The Internet Corporation for Assigned Names and Numbers said Monday it is seeking public comment on a new proposal for opening up Internet domain-name registration to competition.
The proposal is the first set of guidelines ICANN has made public since it was formed four months ago. The US government last year appointed the organization to oversee accreditation of companies that want to distribute domain names. Since then, the group has been under heavy pressure from the Net community to come up with criterion for undoing the monopoly on domain-name registrations now exercised by one company, Network Solutions.
Although ICANN didn't propose anything that would put Network Solutions out of business, the Virginia company will see lots of competition if the proposal is adopted. Network Solution shares (NSOL) dropped US$23.63, or 12 percent, to $174.13.
The 30-page proposal touches on everything from maintaining a database of domain names to setting rules for new registrars. It isn't light reading, but ICANN's interim president and chief executive, Mike Roberts, expects the document will draw a lot of public scrutiny.

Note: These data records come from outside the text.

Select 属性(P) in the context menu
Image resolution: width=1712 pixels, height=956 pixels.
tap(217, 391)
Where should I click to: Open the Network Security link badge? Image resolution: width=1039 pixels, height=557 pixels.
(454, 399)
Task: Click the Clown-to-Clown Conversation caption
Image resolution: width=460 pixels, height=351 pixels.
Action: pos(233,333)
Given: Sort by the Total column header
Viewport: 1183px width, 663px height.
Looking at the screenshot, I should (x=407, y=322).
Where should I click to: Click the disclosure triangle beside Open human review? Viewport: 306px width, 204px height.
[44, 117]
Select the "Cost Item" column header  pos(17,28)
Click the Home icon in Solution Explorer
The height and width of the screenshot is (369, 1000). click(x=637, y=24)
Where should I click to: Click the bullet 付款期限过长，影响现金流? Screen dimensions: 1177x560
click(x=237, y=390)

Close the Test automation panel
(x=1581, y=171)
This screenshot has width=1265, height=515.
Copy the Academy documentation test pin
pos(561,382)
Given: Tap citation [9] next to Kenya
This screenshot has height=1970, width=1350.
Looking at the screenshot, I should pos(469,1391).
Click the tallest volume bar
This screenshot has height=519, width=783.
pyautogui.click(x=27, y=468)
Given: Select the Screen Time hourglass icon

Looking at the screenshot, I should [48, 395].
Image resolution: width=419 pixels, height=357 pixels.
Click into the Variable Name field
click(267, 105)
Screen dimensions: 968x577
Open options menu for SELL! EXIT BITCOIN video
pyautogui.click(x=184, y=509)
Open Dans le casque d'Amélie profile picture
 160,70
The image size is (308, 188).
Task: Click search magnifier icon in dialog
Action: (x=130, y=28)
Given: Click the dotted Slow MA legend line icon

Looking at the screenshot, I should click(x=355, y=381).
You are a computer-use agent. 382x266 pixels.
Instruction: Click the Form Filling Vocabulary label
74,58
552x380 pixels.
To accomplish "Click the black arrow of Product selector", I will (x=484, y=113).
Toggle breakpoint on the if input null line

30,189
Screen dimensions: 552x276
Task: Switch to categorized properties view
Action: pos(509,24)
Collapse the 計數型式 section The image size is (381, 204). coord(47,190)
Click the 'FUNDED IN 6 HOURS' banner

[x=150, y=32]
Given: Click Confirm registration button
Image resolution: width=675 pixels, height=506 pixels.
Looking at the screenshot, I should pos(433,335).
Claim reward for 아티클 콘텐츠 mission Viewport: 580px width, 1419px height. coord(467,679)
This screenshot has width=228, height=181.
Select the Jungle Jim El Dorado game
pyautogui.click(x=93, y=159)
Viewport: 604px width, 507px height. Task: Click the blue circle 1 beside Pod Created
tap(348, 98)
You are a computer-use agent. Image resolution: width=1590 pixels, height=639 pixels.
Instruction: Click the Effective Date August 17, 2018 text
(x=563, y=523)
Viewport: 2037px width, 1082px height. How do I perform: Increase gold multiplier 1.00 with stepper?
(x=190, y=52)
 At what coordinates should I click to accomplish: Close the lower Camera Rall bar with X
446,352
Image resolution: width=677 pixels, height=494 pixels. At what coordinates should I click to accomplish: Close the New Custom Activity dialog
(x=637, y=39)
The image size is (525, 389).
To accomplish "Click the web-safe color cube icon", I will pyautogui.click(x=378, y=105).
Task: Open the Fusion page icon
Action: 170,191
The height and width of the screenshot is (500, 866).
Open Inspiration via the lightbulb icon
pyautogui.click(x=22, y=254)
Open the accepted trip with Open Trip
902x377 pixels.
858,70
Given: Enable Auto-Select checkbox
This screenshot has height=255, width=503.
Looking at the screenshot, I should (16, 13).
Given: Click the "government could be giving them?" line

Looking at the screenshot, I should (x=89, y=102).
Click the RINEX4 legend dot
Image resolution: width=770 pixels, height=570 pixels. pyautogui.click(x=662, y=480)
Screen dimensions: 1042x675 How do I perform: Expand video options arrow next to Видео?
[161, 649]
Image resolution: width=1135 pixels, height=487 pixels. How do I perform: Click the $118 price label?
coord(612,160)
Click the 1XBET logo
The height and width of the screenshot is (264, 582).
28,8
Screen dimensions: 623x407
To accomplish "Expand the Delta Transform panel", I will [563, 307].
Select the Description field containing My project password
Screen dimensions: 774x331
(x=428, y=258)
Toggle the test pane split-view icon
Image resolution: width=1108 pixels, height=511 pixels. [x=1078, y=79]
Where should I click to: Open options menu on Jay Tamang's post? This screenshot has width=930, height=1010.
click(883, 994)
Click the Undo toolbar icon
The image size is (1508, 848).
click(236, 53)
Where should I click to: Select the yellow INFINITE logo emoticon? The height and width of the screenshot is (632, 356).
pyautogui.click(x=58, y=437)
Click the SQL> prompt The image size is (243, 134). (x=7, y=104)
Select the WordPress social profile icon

"As with all these efforts, they end up being bigger and more complicated by the time you finish them than when you start them," Roberts said. He'd like to see criticism kept "down to a dull roar," he said, but that likely won't be the case.
The core of ICANN's proposal focuses on splitting the domain-name registration business into two parts. The organization proposes that a central database of domains still be maintained by one company, most likely Network Solutions. The registration of new domains, however, will be open to competition by additional registrars. Currently, Network Solutions has a monopoly on both functions.
A large part of the proposal outlines how to accredit registrars. The group is proposing that registrars be allowed to operate for a year at a time, provide records of sites they register, and pay an annual accreditation fee.
The group didn't set price caps on domain-registration costs, however, saying such limits were left out "in the belief that those types of restrictions would hamper, rather than promote, competition."
The comment period on the proposed guidelines will last until 3 March, when ICANN's directors are slated to vote on registrar-accreditation requirements at their meeting in Singapore.